Serotonin-norepinephrine receptor interactions in the brain: implications for the pharmacology and pathophysiology of affective disorders.

When chronically administered, most clinically effective antidepressant treatments (pharmacotherapy and ECT) reduce the sensitivity of the norepinephrine-sensitive adenylate cyclase in brain which, in turn, is associated with a down-regulation of the beta-adrenoceptor subpopulation. Because this norepinephrine receptor system is linked to an amplifier system, small changes in the number of receptors or in the accumulation of the second messenger cyclic AMP will be amplified.
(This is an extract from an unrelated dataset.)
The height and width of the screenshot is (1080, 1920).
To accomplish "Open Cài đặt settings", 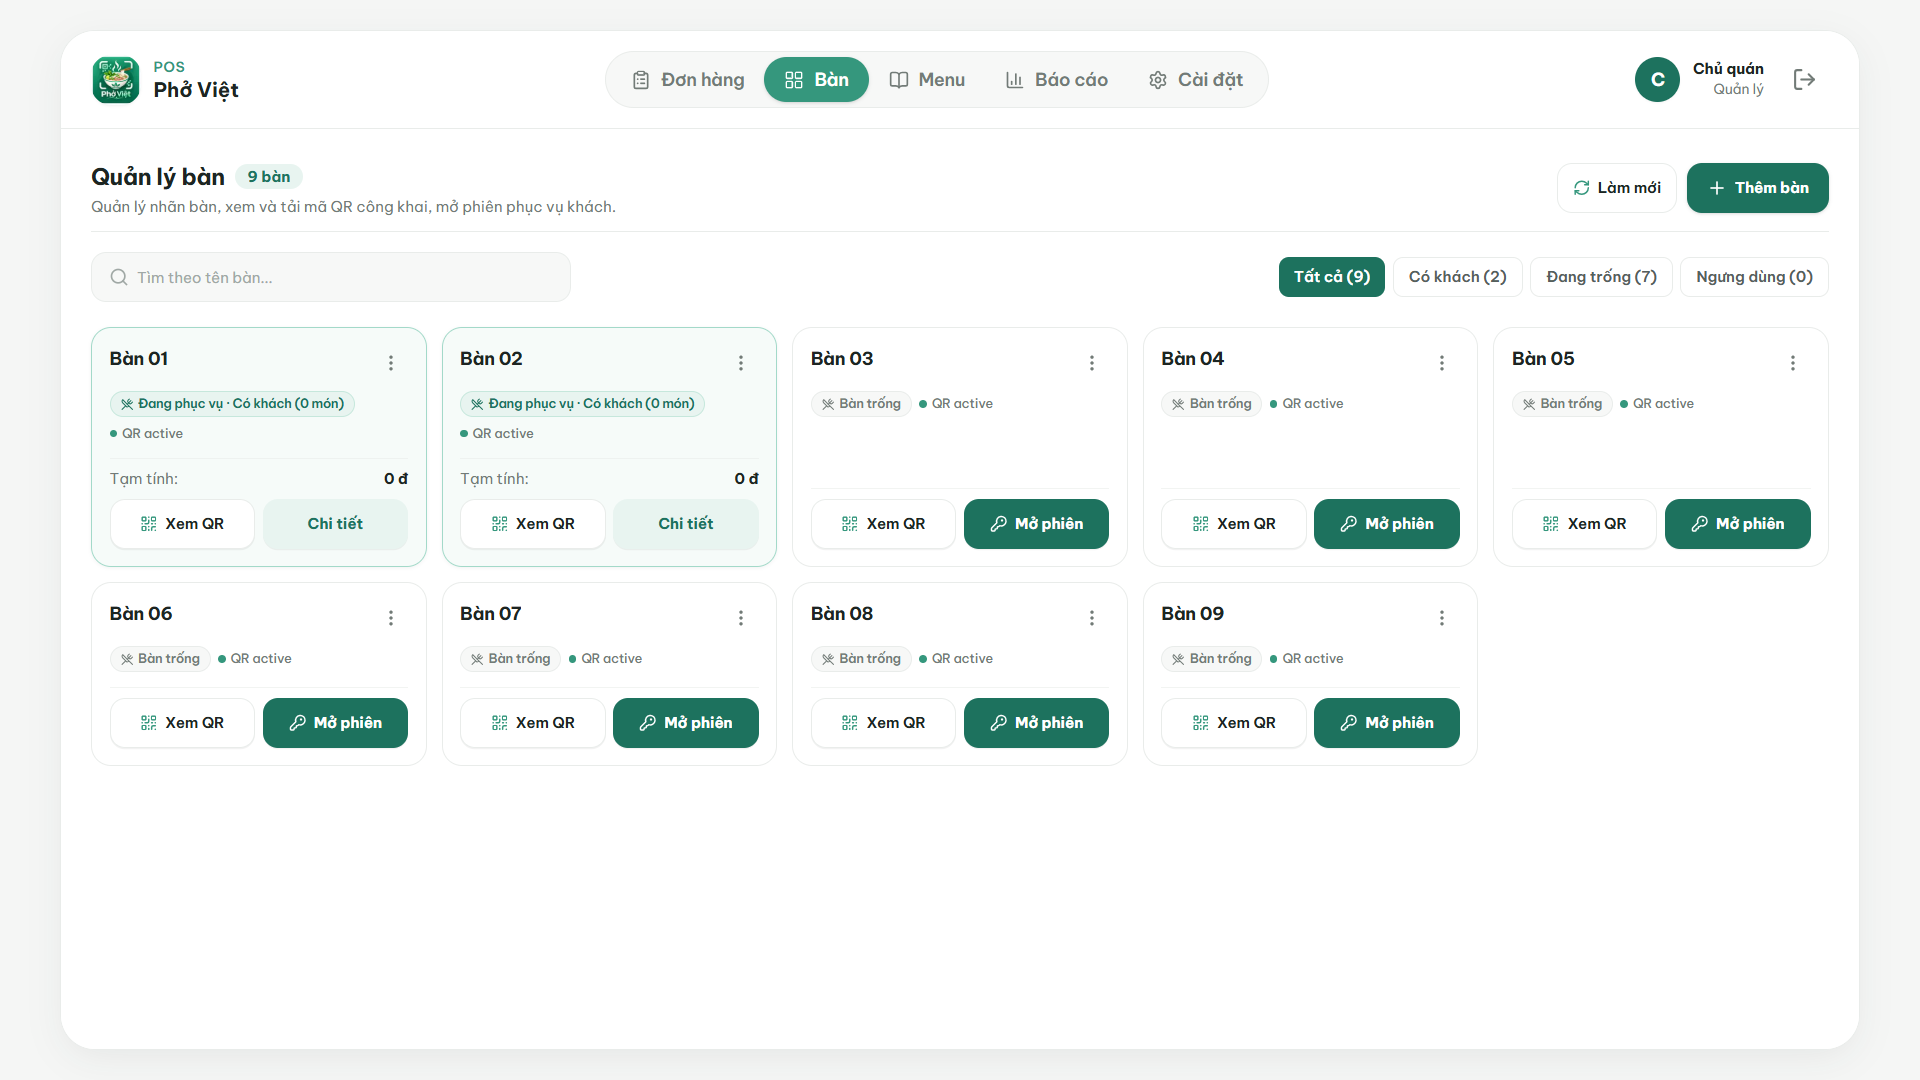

Results of the studies discussed in this paper demonstrate that an intact serotonergic neuronal input is required for the proper functioning of beta-adrenoceptors and for the down-regulation of the density of these receptors by antidepressant treatments. Under conditions of impaired serotonergic activity, beta-adrenoceptors display profound decreases in agonist but not in antagonist affinity. The changes are reminiscent of "uncoupled" receptors. While beta-adrenoceptors are coupled in a stimulatory fashion to adenylate cyclase, resulting in the formation of the second messenger cyclic AMP, serotonin (5-HT) receptors are linked to phosphatidylinositol hydrolysis (5-HT2 receptors in cortex, 5-HT1C receptors in choroid plexus) generating two second messengers, diacylglycerol and inositol-1,4,5-trisphosphate. The final common pathway of aminergic receptor activation seems to be protein-kinase-mediated protein phosphorylation leading to changes in cellular activity. Evidence is presented suggesting that the delayed down-regulation of the linked 5-HT/norepinephrine beta-adrenoceptor system by antidepressant treatment reflects a therapeutically relevant biochemical action and prompts the generation of the "5-HT/norepinephrine link hypothesis" of affective disorders.